◆ **REQUIREMENT**:
Copy out all lines in the data below containing the string "arrow".
═══
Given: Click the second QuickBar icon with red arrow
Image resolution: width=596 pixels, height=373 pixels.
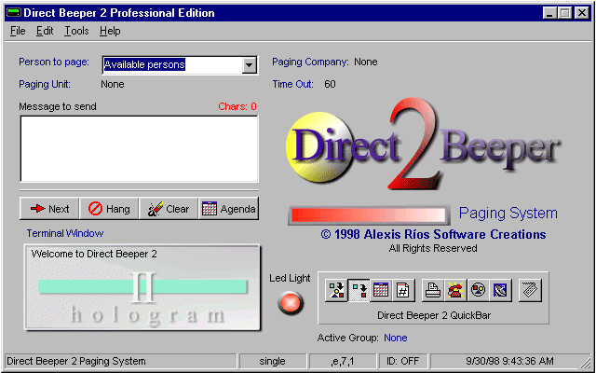Looking at the screenshot, I should (359, 290).
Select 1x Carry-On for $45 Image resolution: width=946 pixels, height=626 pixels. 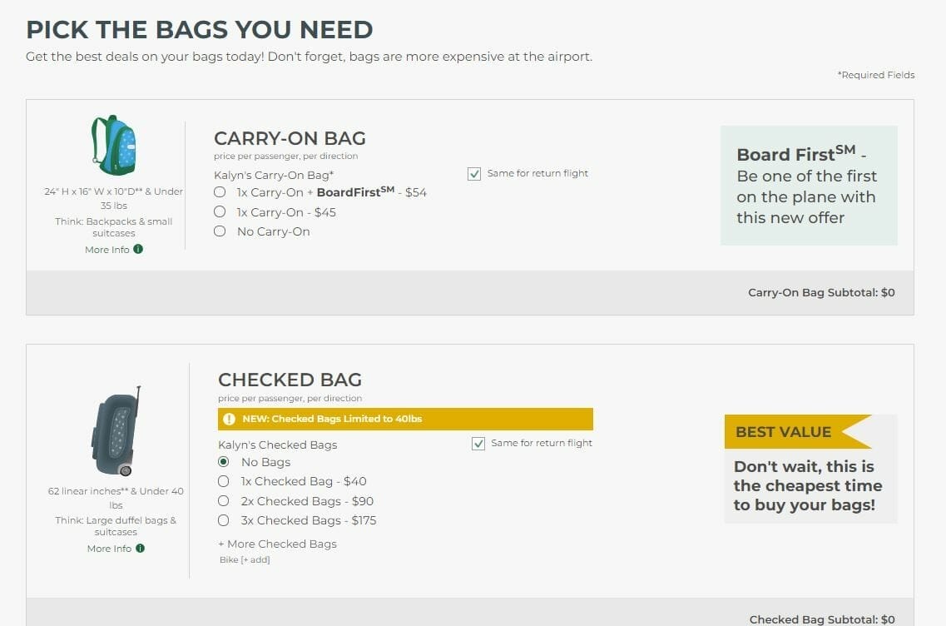220,212
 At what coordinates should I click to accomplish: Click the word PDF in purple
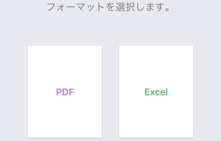pyautogui.click(x=65, y=92)
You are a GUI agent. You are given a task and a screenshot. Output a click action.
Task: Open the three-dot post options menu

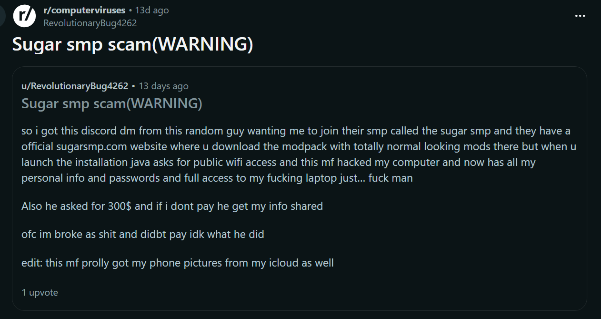click(x=580, y=16)
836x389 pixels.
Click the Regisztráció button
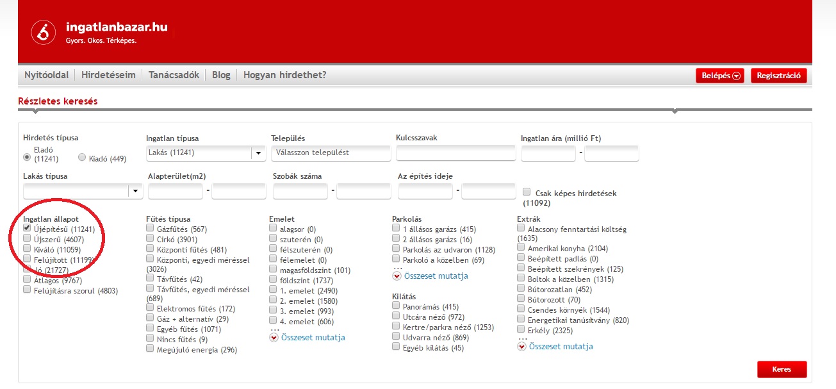[x=778, y=76]
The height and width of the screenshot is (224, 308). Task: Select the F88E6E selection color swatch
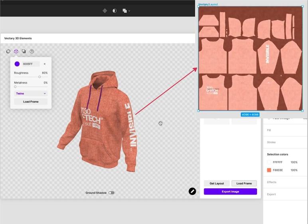(x=269, y=170)
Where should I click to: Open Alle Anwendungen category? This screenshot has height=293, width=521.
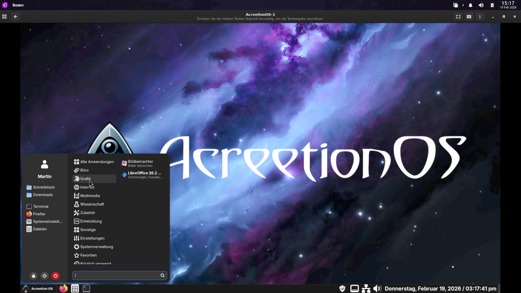(x=97, y=162)
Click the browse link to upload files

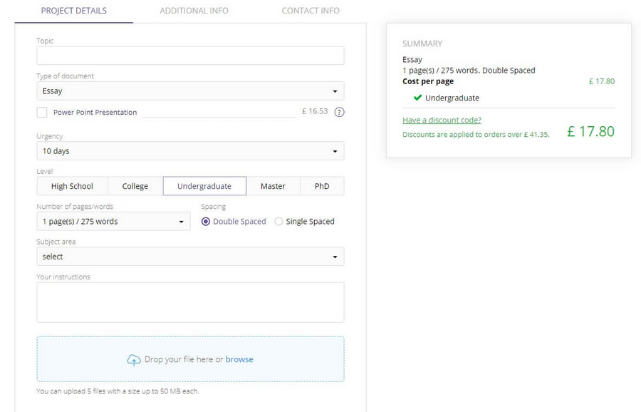click(239, 359)
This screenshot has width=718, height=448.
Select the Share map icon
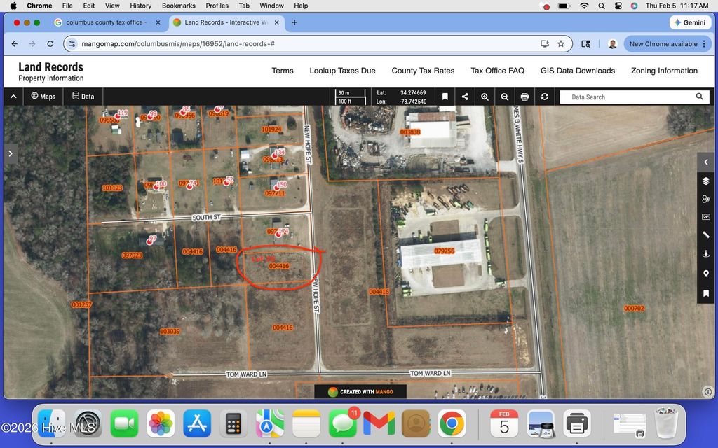pos(465,97)
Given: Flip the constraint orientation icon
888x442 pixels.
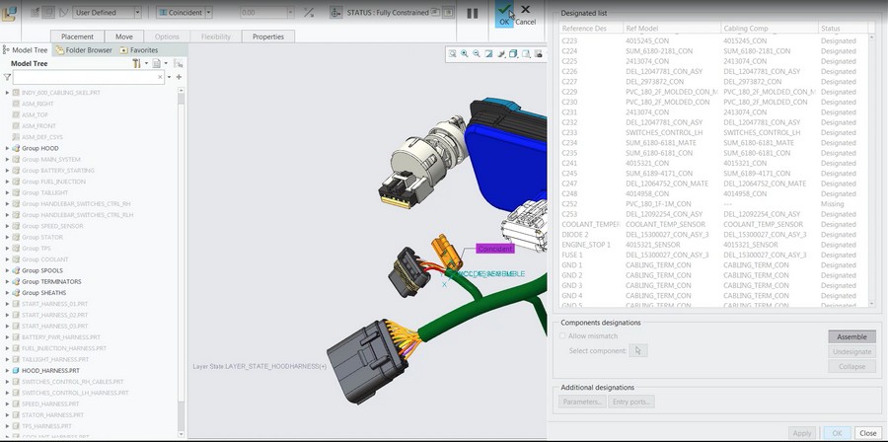Looking at the screenshot, I should tap(309, 13).
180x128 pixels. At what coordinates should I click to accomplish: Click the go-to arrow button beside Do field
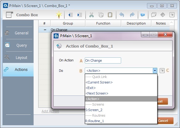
═══
◆ **RESULT**:
Given: Click the second QuickBar icon with red arrow
180x128 pixels. At what coordinates should I click to accomplish: Click the go-to arrow button beside Do field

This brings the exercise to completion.